An in-house instance helps avoid per-use costs that are incurred with third party services. There are no privacy risks or breach of data provider agrements when geolocating point addresses.

Directory structure

├── Taskfile.yaml      # Defines tasks for setting up infrastructure and configuring services
├── dashboard          # Web App for Showing a Summary of Documents and Elasticsearch (ES) Cluster Details, Including Status
│   └── ...
├── frontend           # Web App for Geolocation Fetching
│   └── ...
├── k8s                # Kubernetes Configurations for Hosting Architecture and Data Importing
│   └── ...

Getting Started

Before you get started with this project, modify the environment variables in the Taskfile.yaml to match the project and other configurations as required. It is also assumed that you have gcloud installed and setup with the associated GCP account. To get started, follow these steps:

  1. Set Up a Kubernetes Cluster: Use a cloud provider like Google Cloud Platform (GCP) to create a Kubernetes cluster.

    task infra-up
  2. Connect to the Cluster: Once the cluster is created, you'll need to connect to it using kubectl. Ensure you have kubectl configured to interact with your cluster.
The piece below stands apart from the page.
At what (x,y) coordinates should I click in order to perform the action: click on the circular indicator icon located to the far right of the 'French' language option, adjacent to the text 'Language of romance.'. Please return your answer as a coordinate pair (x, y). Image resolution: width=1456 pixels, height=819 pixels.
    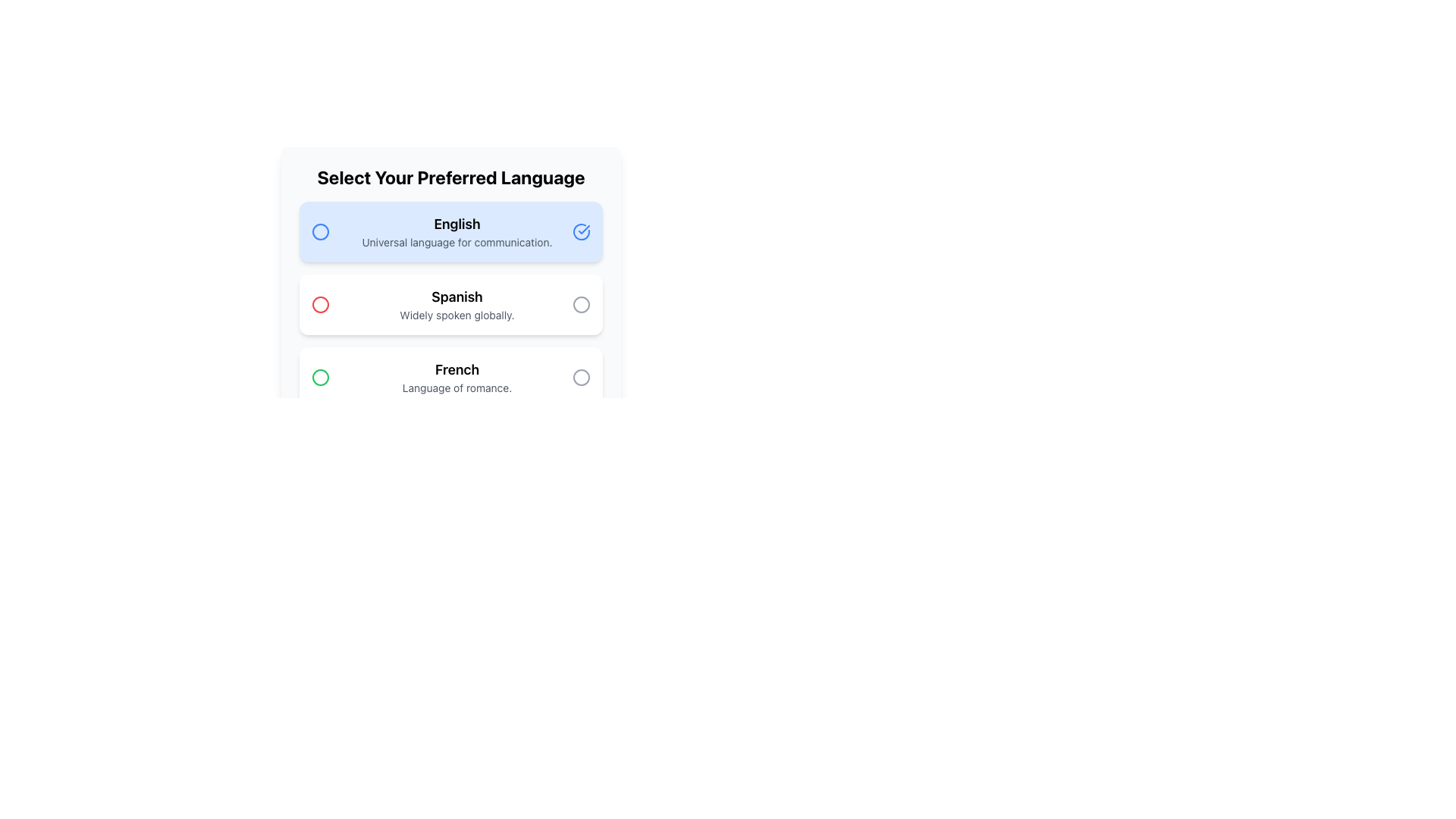
    Looking at the image, I should click on (581, 376).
gcloud container clusters get-credentials <cluster-name> --zone=<zone>
  1. Install anthos service mesh on the cluster for istio.

    task install-asm
  2. Install Flux

    task install-flux

    This step assumes that you have ssh setup on your machine. The key generated (and saved in the kubernetes cluster) will be printed on the screen. This will have to added as an deploy key in the repo used for project.

While flux will reconcile and bring up the apis and the elasticsearch operator and cluster, data importer jobs have to be run for the services to be green and ready. Since the apis depend on the same data volume, we've created two new volume claims and sync between teh two through a job in k8s/geocoder/data-importers/volume-cm/volume-copy-job.yaml. It would just be easier to deploy the elastic operator and elasticsearch cluster, and run the data-importers before bringing up the apis. This can be done with the following.
Note: If you don't have kustomize installed, use kubectl kustomize.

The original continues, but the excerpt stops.